## EXERCISE DETAILS:
Retype the lines from the line with "680x1479 pixels." to the line with "Action: 62,277" as they are, leaving the pictures out of your answer.

## ROWS:
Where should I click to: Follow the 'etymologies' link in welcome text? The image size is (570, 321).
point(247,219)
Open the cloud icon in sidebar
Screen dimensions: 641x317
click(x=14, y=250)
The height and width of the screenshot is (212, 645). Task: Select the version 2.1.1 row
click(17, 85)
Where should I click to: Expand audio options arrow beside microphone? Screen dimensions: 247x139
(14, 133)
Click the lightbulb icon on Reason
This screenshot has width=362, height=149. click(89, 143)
--
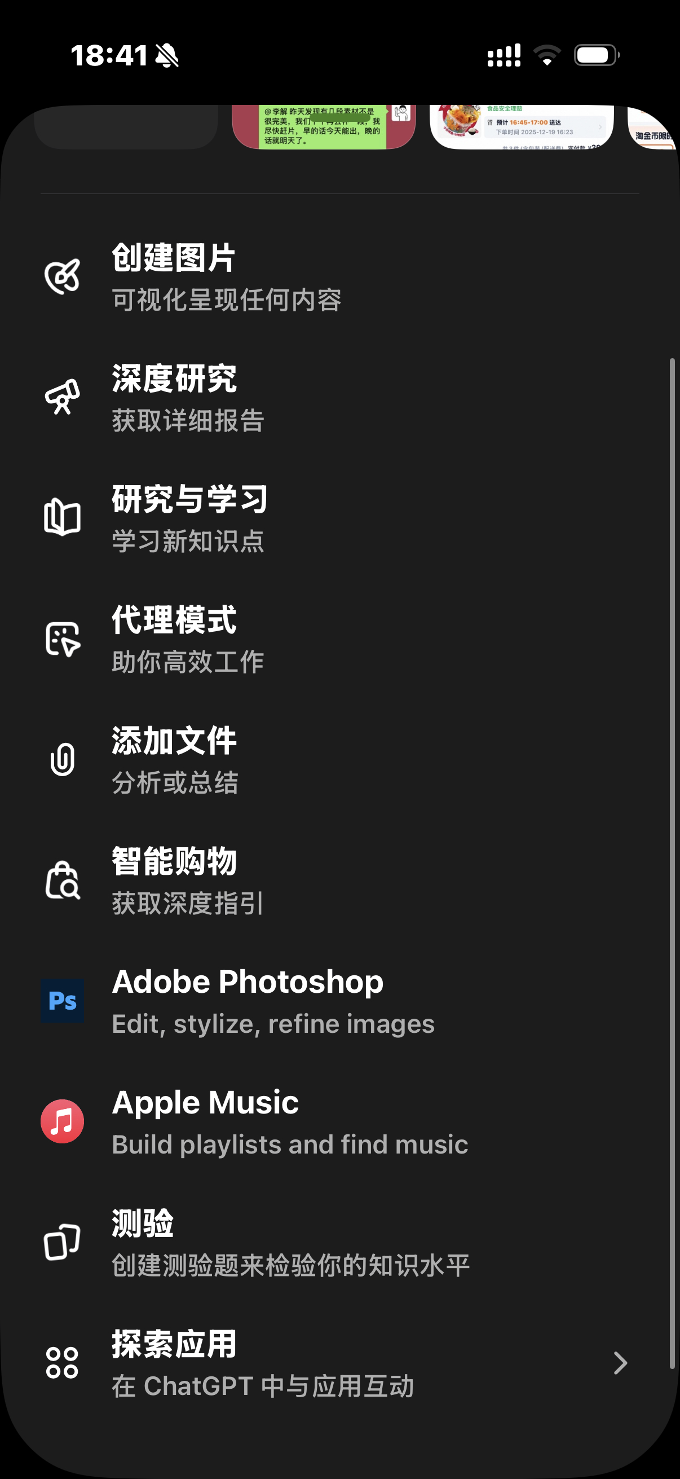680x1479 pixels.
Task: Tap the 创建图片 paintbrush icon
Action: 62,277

## SOLUTION:
680x1479 pixels.
Task: Tap the 创建图片 paintbrush icon
Action: 62,277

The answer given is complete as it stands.